• _TASK OBJECTIVE_:
Each line from the start of the entries through the line that contains "Destacada (386, 1537)" should be output exactly, please.

[[ PROVIDED MATERIAL open ]]

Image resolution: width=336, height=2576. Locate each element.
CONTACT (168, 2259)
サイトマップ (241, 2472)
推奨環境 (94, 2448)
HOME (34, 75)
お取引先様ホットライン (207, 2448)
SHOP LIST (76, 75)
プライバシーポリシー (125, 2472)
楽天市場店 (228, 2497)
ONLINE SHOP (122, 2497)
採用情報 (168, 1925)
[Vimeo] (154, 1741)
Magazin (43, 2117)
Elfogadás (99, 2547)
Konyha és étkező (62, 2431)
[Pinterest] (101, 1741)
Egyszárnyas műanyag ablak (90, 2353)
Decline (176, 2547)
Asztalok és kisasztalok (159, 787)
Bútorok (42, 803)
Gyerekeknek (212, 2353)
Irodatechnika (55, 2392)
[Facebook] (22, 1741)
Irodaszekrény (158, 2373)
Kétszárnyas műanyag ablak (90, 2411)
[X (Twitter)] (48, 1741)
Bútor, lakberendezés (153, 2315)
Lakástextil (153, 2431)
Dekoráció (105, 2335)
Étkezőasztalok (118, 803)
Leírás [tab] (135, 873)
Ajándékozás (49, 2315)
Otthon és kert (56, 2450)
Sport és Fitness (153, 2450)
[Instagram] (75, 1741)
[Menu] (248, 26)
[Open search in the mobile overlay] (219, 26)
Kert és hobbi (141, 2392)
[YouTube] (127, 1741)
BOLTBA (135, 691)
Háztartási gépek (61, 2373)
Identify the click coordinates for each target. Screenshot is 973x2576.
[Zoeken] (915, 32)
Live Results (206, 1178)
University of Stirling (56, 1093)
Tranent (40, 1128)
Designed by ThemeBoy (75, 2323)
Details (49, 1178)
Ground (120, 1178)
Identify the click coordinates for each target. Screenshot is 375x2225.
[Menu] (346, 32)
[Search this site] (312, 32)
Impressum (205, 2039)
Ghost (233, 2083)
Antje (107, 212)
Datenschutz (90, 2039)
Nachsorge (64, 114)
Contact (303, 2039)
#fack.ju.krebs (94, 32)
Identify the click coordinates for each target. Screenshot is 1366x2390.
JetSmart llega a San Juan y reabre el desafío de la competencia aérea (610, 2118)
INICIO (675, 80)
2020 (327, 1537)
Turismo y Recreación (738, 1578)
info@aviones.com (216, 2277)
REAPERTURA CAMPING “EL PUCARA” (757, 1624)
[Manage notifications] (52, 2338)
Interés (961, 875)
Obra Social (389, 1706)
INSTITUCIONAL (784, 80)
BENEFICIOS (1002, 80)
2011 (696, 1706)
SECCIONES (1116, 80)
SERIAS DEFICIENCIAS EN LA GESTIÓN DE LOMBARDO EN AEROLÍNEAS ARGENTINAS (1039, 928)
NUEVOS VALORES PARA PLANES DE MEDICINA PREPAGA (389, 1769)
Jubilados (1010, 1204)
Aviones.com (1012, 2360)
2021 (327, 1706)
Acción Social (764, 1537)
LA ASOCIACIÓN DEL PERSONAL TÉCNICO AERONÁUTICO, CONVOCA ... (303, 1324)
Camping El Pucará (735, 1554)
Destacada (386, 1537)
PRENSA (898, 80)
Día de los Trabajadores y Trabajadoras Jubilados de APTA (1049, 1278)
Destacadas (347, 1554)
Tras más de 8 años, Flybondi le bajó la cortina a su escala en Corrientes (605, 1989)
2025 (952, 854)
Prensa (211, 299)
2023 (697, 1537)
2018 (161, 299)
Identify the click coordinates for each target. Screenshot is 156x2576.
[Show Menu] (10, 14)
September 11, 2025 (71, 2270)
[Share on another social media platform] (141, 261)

[[ PROVIDED MATERIAL closed ]]

• _ANSWER SECTION_:
Image resolution: width=336, height=2576. Locate each element.
CONTACT (168, 2259)
サイトマップ (241, 2472)
推奨環境 (94, 2448)
HOME (34, 75)
お取引先様ホットライン (207, 2448)
SHOP LIST (76, 75)
プライバシーポリシー (125, 2472)
楽天市場店 (228, 2497)
ONLINE SHOP (122, 2497)
採用情報 (168, 1925)
[Vimeo] (154, 1741)
Magazin (43, 2117)
Elfogadás (99, 2547)
Konyha és étkező (62, 2431)
[Pinterest] (101, 1741)
Egyszárnyas műanyag ablak (90, 2353)
Decline (176, 2547)
Asztalok és kisasztalok (159, 787)
Bútorok (42, 803)
Gyerekeknek (212, 2353)
Irodatechnika (55, 2392)
[Facebook] (22, 1741)
Irodaszekrény (158, 2373)
Kétszárnyas műanyag ablak (90, 2411)
[X (Twitter)] (48, 1741)
Bútor, lakberendezés (153, 2315)
Lakástextil (153, 2431)
Dekoráció (105, 2335)
Étkezőasztalok (118, 803)
Leírás [tab] (135, 873)
Ajándékozás (49, 2315)
Otthon és kert (56, 2450)
Sport és Fitness (153, 2450)
[Instagram] (75, 1741)
[Menu] (248, 26)
[Open search in the mobile overlay] (219, 26)
Kert és hobbi (141, 2392)
[YouTube] (127, 1741)
BOLTBA (135, 691)
Háztartási gépek (61, 2373)
Identify the click coordinates for each target. Screenshot is 973x2576.
[Zoeken] (915, 32)
Live Results (206, 1178)
University of Stirling (56, 1093)
Tranent (40, 1128)
Designed by ThemeBoy (75, 2323)
Details (49, 1178)
Ground (120, 1178)
Identify the click coordinates for each target. Screenshot is 375x2225.
[Menu] (346, 32)
[Search this site] (312, 32)
Impressum (205, 2039)
Ghost (233, 2083)
Antje (107, 212)
Datenschutz (90, 2039)
Nachsorge (64, 114)
Contact (303, 2039)
#fack.ju.krebs (94, 32)
Identify the click coordinates for each target. Screenshot is 1366x2390.
JetSmart llega a San Juan y reabre el desafío de la competencia aérea (610, 2118)
INICIO (675, 80)
2020 (327, 1537)
Turismo y Recreación (738, 1578)
info@aviones.com (216, 2277)
REAPERTURA CAMPING “EL PUCARA” (757, 1624)
[Manage notifications] (52, 2338)
Interés (961, 875)
Obra Social (389, 1706)
INSTITUCIONAL (784, 80)
BENEFICIOS (1002, 80)
2011 (696, 1706)
SECCIONES (1116, 80)
SERIAS DEFICIENCIAS EN LA GESTIÓN DE LOMBARDO EN AEROLÍNEAS ARGENTINAS (1039, 928)
NUEVOS VALORES PARA PLANES DE MEDICINA PREPAGA (389, 1769)
Jubilados (1010, 1204)
Aviones.com (1012, 2360)
2021 (327, 1706)
Acción Social (764, 1537)
LA ASOCIACIÓN DEL PERSONAL TÉCNICO AERONÁUTICO, CONVOCA ... (303, 1324)
Camping El Pucará (735, 1554)
Destacada (386, 1537)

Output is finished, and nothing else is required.